Combustor efficiency for burning ammonia and hydrogen in marine gas turbine systems

The study focuses on investigating the potential for co-combustion of ammonia and hydrogen in a gas turbine combustion chamber with steam injection, which can be used in decarbonized hybrid power systems of floating production, storage, and offloading (FPSO) units for oil products. The object of the study is the working processes in a gas turbine combustor of 32 MW capacity, operating on an ammonia-hydrogen fuel mixture. To evaluate the parameters of the fuel-burning device, a method was applied that represents the gas turbine combustor as a network of chemical reactors.
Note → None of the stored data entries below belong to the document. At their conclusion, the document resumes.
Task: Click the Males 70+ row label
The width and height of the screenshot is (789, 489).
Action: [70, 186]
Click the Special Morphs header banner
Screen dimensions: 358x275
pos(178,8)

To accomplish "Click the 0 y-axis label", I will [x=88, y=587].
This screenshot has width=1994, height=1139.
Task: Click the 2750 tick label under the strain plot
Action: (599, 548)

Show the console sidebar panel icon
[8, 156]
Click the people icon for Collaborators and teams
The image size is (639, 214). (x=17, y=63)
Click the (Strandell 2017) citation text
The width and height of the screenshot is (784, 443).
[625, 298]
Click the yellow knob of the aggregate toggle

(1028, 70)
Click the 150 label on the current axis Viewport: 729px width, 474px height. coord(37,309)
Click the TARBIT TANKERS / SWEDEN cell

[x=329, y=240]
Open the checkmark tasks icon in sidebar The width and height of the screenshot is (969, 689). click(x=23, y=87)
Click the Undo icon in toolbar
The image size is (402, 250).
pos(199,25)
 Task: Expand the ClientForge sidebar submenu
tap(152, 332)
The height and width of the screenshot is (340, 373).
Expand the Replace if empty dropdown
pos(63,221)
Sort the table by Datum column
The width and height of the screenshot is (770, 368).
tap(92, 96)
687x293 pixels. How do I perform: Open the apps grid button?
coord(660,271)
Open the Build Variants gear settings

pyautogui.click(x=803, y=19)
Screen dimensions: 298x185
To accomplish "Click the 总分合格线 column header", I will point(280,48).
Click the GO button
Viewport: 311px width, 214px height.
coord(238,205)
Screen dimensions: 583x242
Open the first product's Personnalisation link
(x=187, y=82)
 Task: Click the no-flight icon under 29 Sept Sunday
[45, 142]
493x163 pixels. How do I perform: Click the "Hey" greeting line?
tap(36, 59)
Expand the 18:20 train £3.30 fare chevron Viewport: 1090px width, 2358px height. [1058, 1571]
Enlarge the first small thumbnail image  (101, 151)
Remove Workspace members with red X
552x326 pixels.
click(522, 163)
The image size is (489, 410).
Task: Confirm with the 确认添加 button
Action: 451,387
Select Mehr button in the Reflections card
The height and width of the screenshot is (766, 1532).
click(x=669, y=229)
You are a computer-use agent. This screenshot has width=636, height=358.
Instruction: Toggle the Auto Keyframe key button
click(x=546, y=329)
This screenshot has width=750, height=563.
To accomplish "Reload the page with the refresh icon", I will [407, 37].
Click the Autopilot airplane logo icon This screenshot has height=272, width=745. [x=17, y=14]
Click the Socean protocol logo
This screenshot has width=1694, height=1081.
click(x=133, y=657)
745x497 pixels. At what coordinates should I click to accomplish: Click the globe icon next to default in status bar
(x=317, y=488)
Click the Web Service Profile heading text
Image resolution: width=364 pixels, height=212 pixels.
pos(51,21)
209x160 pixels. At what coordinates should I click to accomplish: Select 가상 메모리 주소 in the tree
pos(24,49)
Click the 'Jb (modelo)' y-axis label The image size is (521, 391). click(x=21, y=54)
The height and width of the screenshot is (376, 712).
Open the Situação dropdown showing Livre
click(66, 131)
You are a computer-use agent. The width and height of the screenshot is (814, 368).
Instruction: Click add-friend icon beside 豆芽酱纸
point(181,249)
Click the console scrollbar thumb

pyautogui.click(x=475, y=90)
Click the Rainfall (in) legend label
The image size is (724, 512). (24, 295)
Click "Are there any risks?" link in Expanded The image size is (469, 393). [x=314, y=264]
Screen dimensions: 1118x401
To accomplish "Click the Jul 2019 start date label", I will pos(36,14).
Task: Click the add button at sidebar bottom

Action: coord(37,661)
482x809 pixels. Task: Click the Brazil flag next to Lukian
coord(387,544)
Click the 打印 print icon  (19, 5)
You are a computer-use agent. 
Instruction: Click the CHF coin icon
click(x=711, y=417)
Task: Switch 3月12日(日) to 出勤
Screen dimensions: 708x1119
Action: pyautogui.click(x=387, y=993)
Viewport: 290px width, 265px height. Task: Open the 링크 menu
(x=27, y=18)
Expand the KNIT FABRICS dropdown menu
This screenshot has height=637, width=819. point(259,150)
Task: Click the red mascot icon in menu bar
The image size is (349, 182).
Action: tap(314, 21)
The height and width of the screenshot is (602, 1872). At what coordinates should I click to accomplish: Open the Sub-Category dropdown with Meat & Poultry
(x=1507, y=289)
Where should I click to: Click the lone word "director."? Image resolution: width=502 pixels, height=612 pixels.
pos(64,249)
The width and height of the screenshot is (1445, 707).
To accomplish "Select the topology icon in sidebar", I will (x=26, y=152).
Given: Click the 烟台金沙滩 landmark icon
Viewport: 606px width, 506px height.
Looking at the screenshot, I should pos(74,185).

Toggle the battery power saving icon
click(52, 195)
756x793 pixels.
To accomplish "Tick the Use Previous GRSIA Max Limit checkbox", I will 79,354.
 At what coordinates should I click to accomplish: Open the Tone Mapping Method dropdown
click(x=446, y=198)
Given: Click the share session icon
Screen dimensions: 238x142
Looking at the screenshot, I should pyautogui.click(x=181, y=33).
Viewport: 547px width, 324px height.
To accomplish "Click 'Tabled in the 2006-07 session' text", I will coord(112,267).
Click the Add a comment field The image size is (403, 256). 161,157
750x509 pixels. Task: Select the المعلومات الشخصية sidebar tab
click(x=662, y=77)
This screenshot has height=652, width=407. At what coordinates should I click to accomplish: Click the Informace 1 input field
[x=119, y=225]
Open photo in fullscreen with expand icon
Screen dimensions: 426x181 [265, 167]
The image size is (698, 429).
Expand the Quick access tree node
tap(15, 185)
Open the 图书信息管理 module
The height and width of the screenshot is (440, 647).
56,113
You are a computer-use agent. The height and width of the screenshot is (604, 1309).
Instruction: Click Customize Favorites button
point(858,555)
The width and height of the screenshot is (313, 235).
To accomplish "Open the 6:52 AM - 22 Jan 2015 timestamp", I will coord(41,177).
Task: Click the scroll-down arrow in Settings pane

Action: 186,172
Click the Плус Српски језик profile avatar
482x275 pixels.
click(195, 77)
A mathematical model of the combustor was developed, where individual reactors represent processes in the primary zone (taking into account steam injection), the mixing of steam with combustion products, and the mixing of secondary air with the main flow. A detailed kinetic mechanism comprising 160 reactions among 27 components was used to model the oxidation reactions of the ammonia-hydrogen mixture. The simulation resulted in new insights into flame propagation characteristics, temperature distribution, and the concentrations of major pollutants in the exhaust gases. Calculations were carried out under a pressure of 2.634 MPa. The obtained results may be useful for the engineering design of ship-based hybrid energy systems with zero carbon emissions.